● **DOCUMENT SEGMENT**:
+++++
Life’s Greatest Secret

Matthew Cobb

Why I looked at this book

This has been shortlisted for the 2015 Royal Society Winton Prize for Science Books , but I had also noted it as a book to read. It looks like it deals with the wider view of the cracking of the genetic code, going beyond Watson and Crick's discovery the structure of DNA to look at how people's way of thinking about genetics changed during the middle of the 20th Century.

First impressions

After a short foreword, the book dives straight into the history of genetics, looking at why Mendel decide to start studying peas. Sometimes diving in like this leaves the reader a bit disoriented, but I think that in this case it will be OK. The second chapter gets on to the second thread of the book, that of the nature of information and how it applies to genetics. I'm looking forward to reading the rest of the book.

Note:Sample 1st chapter available here, but more of the book is available to read in the sample at Amazon

Main review

The first few chapters of the book alternate between the two threads, genetics and information theory. On the information side we find out about the work of Claude Shannon, Norbert Wiener and John von Neumann. This was the time when computers were coming into being, and people thought that the related theory of information would have applications throughout the sciences. One thing I'd have liked to see more discussion of in the book is people's thoughts on self reproducing systems - my understanding is that to start with it was seen as impossible to devise such a system.

On the genetics side we read about the great resistance to the idea that it was DNA, rather than proteins, which carried the genetic information. But eventually DNA was accepted and the race was on to decipher its structure, finally won, as everyone knows, by Watson and Crick. Incidentally, the discussion of the work of Rosalind Franklin increases my suspicion that the idea of some sort of feud between her and Watson and Crick was very much an invention after the fact.

The main theme of the book is the cracking of the genetic code - how the bases in DNA determine the amino acid chain in proteins. There was a belief that it ought to be possible to deduce much of this from theoretical considerations, but in the end it was up to the experimentalists, in particular Marshall Nirenberg, to work it out in the early 1960's. The last part of the book looks at what has happened in the field since that time, although I felt that it concentrated on recent work a bit too much. I'd have liked more on what happened in the years following the cracking of the code, in particular the work of Jacob and Monod.

So there are a few things I think that could have been added to the book, but no book can be exhaustive, so that isn't really a criticism. I feel that it is well worth reading, and (although I haven't read all of the contenders yet) so far it would be my choice as winner of the 2015 Winton prize.
+++++
● **RAW DATA**:

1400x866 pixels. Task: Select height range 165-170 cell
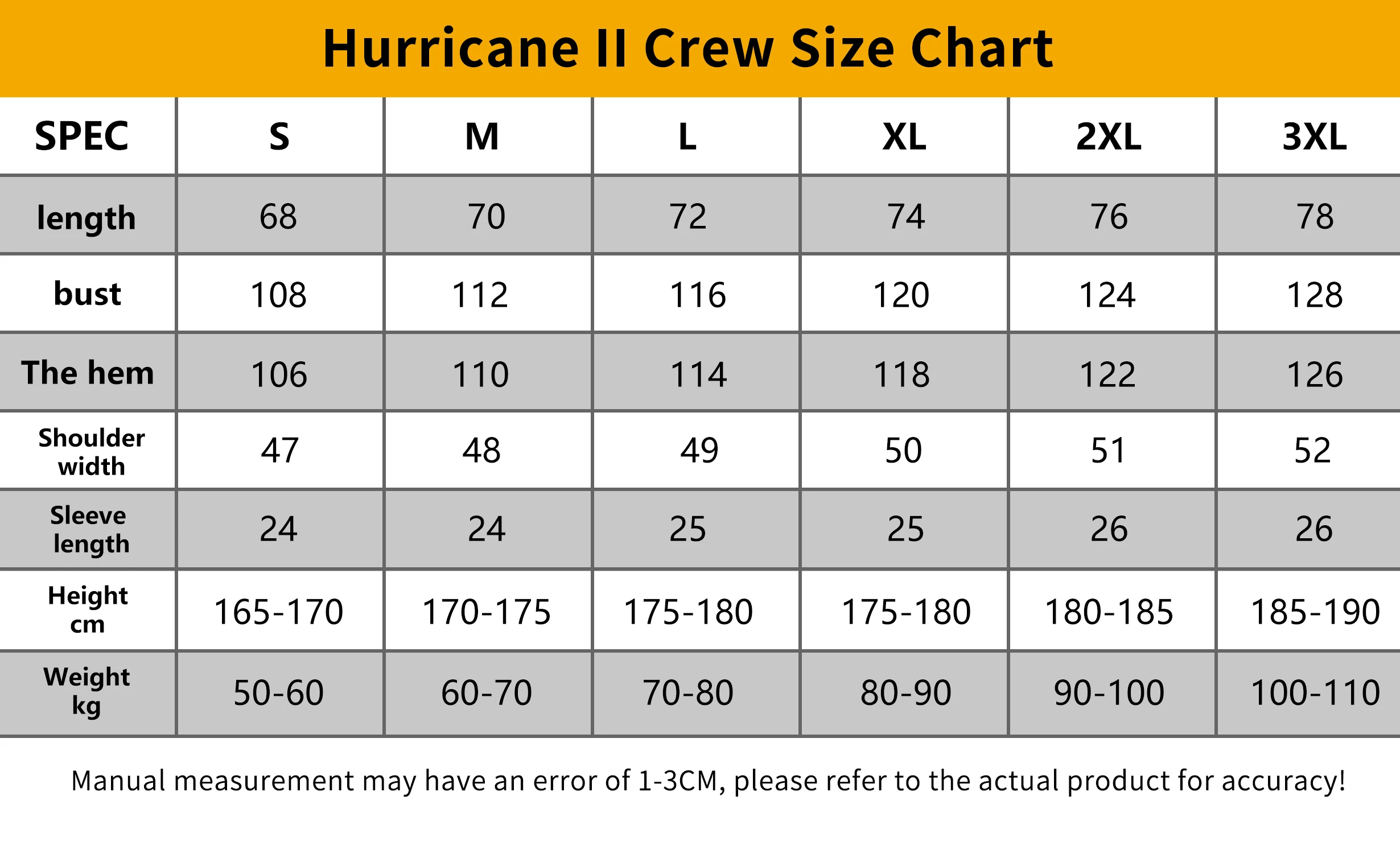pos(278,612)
+++++
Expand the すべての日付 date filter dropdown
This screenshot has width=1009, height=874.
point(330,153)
+++++
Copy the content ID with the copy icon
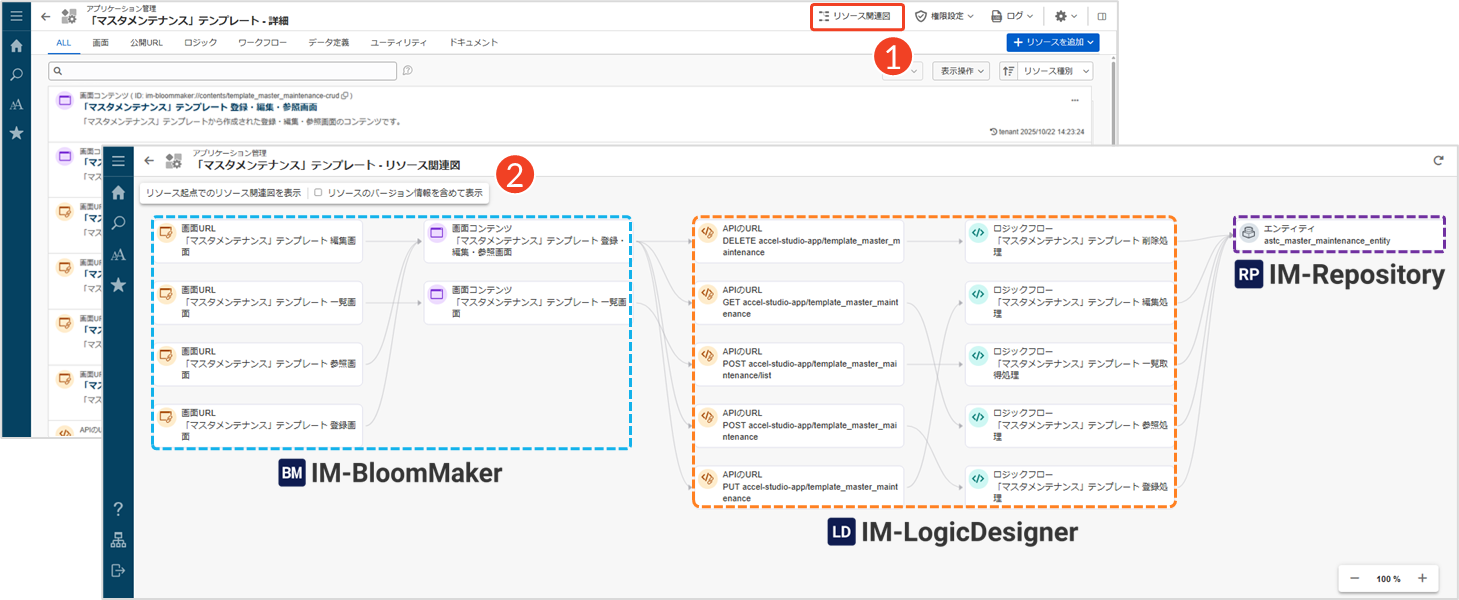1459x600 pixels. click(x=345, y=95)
+++++
● **TASK PROMPT**: Please write out the whole book review of *Life's Greatest Secret* from above, word for word.

● **SOLVED PROBLEM**:
Life’s Greatest Secret

Matthew Cobb

Why I looked at this book

This has been shortlisted for the 2015 Royal Society Winton Prize for Science Books , but I had also noted it as a book to read. It looks like it deals with the wider view of the cracking of the genetic code, going beyond Watson and Crick's discovery the structure of DNA to look at how people's way of thinking about genetics changed during the middle of the 20th Century.

First impressions

After a short foreword, the book dives straight into the history of genetics, looking at why Mendel decide to start studying peas. Sometimes diving in like this leaves the reader a bit disoriented, but I think that in this case it will be OK. The second chapter gets on to the second thread of the book, that of the nature of information and how it applies to genetics. I'm looking forward to reading the rest of the book.

Note:Sample 1st chapter available here, but more of the book is available to read in the sample at Amazon

Main review

The first few chapters of the book alternate between the two threads, genetics and information theory. On the information side we find out about the work of Claude Shannon, Norbert Wiener and John von Neumann. This was the time when computers were coming into being, and people thought that the related theory of information would have applications throughout the sciences. One thing I'd have liked to see more discussion of in the book is people's thoughts on self reproducing systems - my understanding is that to start with it was seen as impossible to devise such a system.

On the genetics side we read about the great resistance to the idea that it was DNA, rather than proteins, which carried the genetic information. But eventually DNA was accepted and the race was on to decipher its structure, finally won, as everyone knows, by Watson and Crick. Incidentally, the discussion of the work of Rosalind Franklin increases my suspicion that the idea of some sort of feud between her and Watson and Crick was very much an invention after the fact.

The main theme of the book is the cracking of the genetic code - how the bases in DNA determine the amino acid chain in proteins. There was a belief that it ought to be possible to deduce much of this from theoretical considerations, but in the end it was up to the experimentalists, in particular Marshall Nirenberg, to work it out in the early 1960's. The last part of the book looks at what has happened in the field since that time, although I felt that it concentrated on recent work a bit too much. I'd have liked more on what happened in the years following the cracking of the code, in particular the work of Jacob and Monod.

So there are a few things I think that could have been added to the book, but no book can be exhaustive, so that isn't really a criticism. I feel that it is well worth reading, and (although I haven't read all of the contenders yet) so far it would be my choice as winner of the 2015 Winton prize.